[Pywikipedia-l] SVN: [4774] branches/rewrite/pywikibot
valhallasw at svn.wikimedia.org
valhallasw at svn.wikimedia.org
Sat Dec 29 00:08:32 UTC 2007
Revision: 4774
Author: valhallasw
Date: 2007-12-29 00:08:32 +0000 (Sat, 29 Dec 2007)
Log Message:
-----------
Added epydoc configuration
Added threaded cookie-eating HTTP library, based on httplib2
Added Paths:
-----------
branches/rewrite/pywikibot/data/threadedhttp.py
branches/rewrite/pywikibot/epydoc.cfg
Added: branches/rewrite/pywikibot/data/threadedhttp.py
===================================================================
--- branches/rewrite/pywikibot/data/threadedhttp.py (rev 0)
+++ branches/rewrite/pywikibot/data/threadedhttp.py 2007-12-29 00:08:32 UTC (rev 4774)
@@ -0,0 +1,354 @@
+# -*- coding: utf-8 -*-
+
+""" Httplib2 threaded cookie layer
+ This class extends Httplib2, adding support for:
+ * Cookies, guarded for cross-site redirects
+ * Thread safe ConnectionPool and LockableCookieJar classes
+ * HttpProcessor thread class
+ * HttpRequest object
+"""
+
+# (C) 2007 Pywikipedia bot team, 2007
+# (C) 2006 Httplib 2 team, 2006
+# (C) 2007 Metaweb Technologies, Inc.
+#
+# Partially distributed under the MIT license
+# Partially distributed under Metaweb Technologies, Incs license
+# which is compatible with the MIT license
+
+__version__ = '$Id$'
+__docformat__ = 'epytext'
+
+# standard python libraries
+import re
+import threading
+import time
+import logging
+
+import urllib
+import cookielib
+
+# easy_install safeguarded dependencies
+import pkg_resources
+pkg_resources.require("httplib2")
+import httplib2
+
+
+class ConnectionPool(object):
+ """ A thread-safe connection pool """
+ def __init__(self, maxnum=5):
+ """ @param maxnum: Maximum number of connections per identifier.

■ GIVEN MATERIAL
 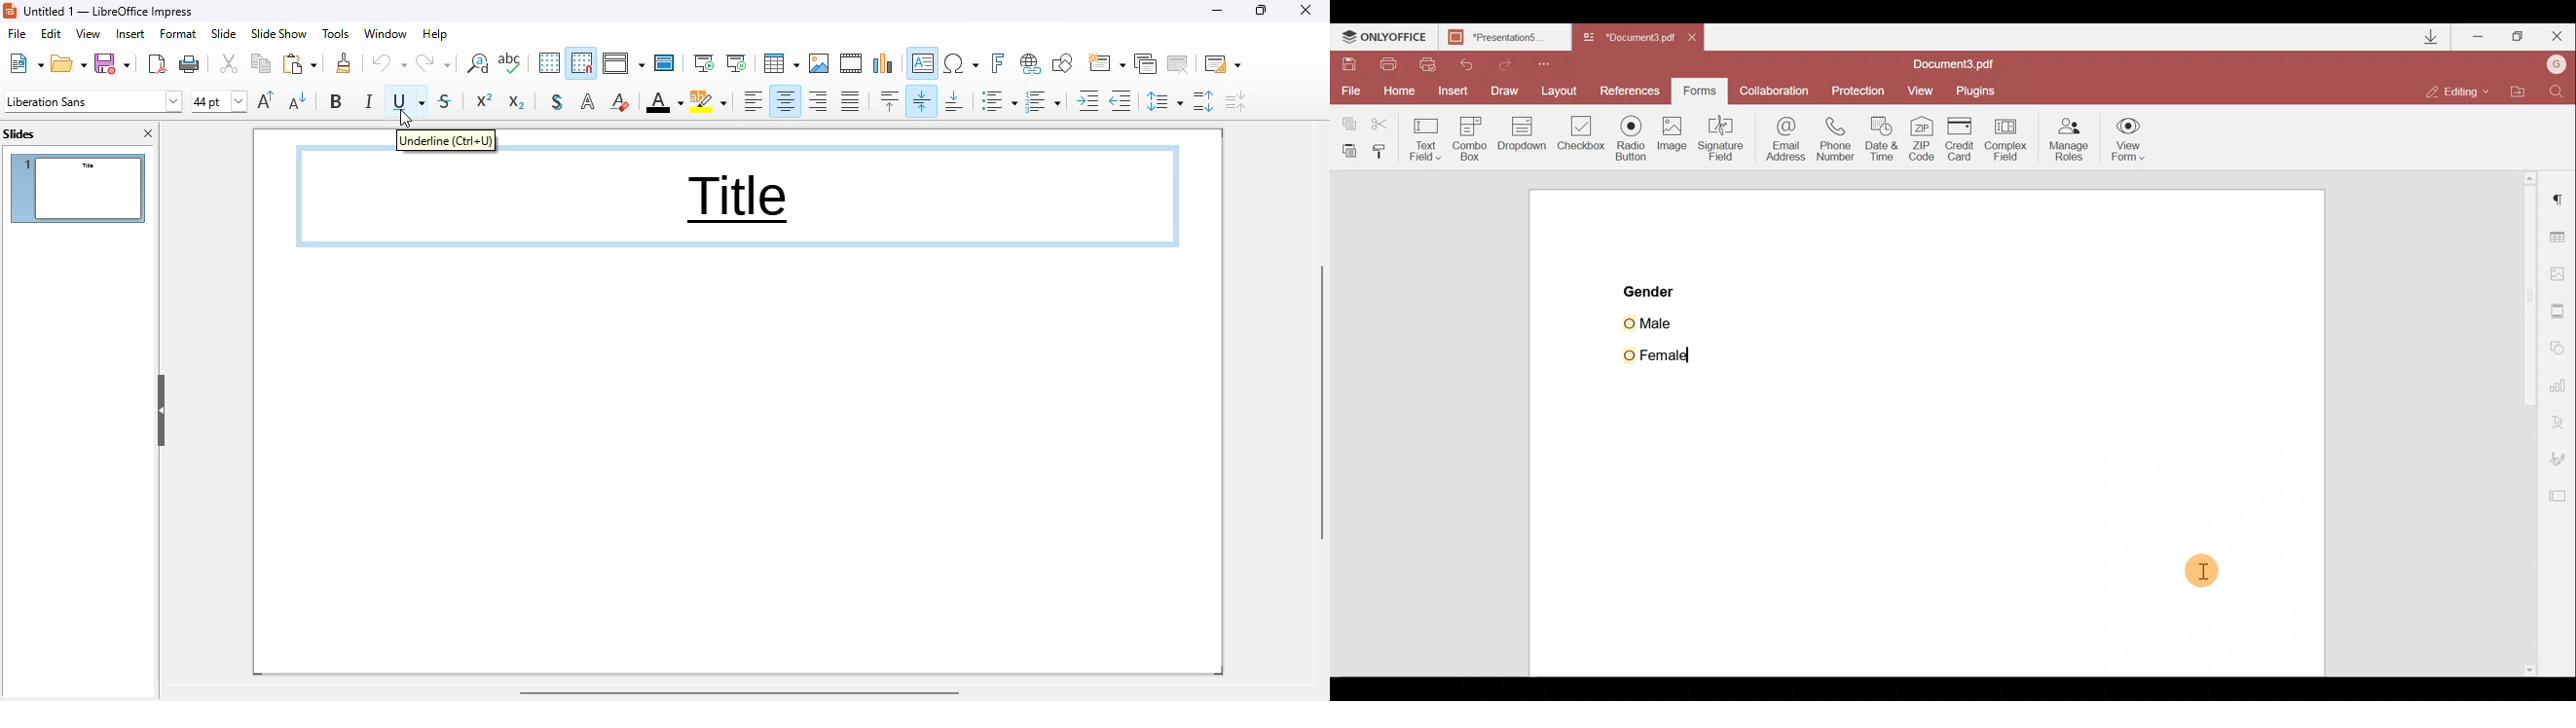 What do you see at coordinates (1634, 135) in the screenshot?
I see `Cursor` at bounding box center [1634, 135].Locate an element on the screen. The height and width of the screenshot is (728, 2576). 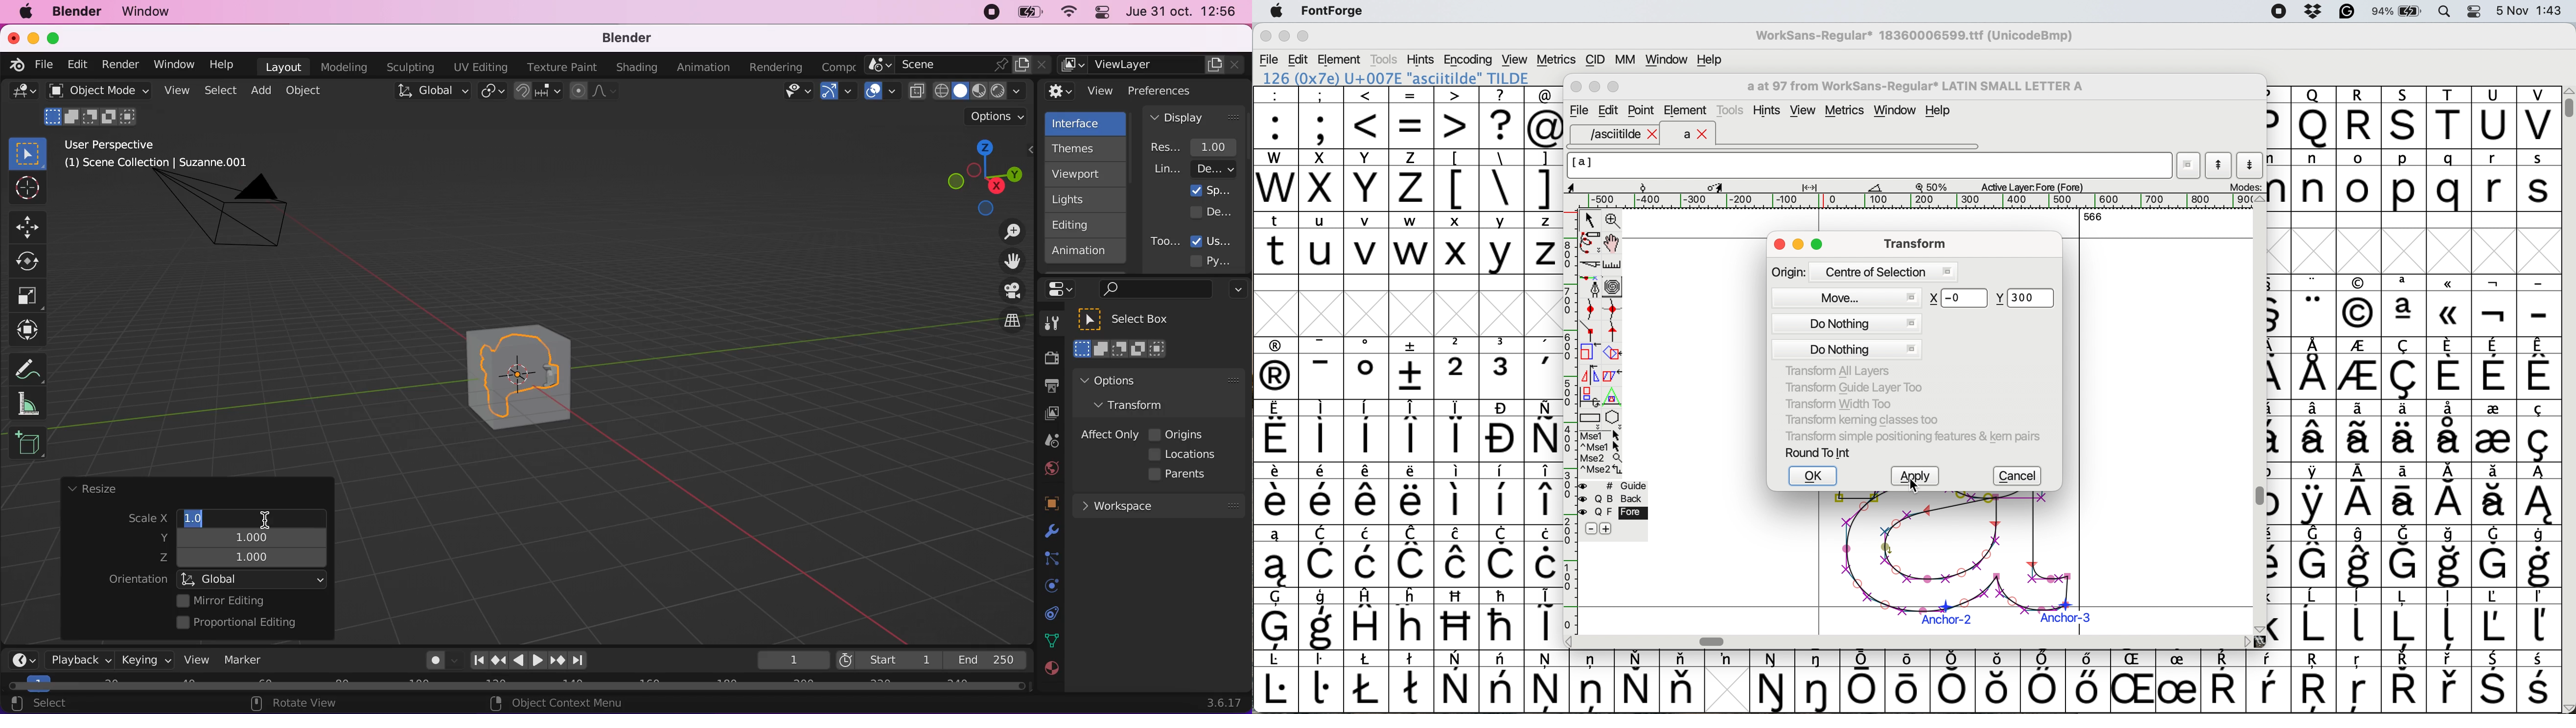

■ AIM
In the SVN commit notice above the data, which library is the new threaded cookie-eating HTTP library based on?

■ EXPECTED OUTPUT
It is based on httplib2.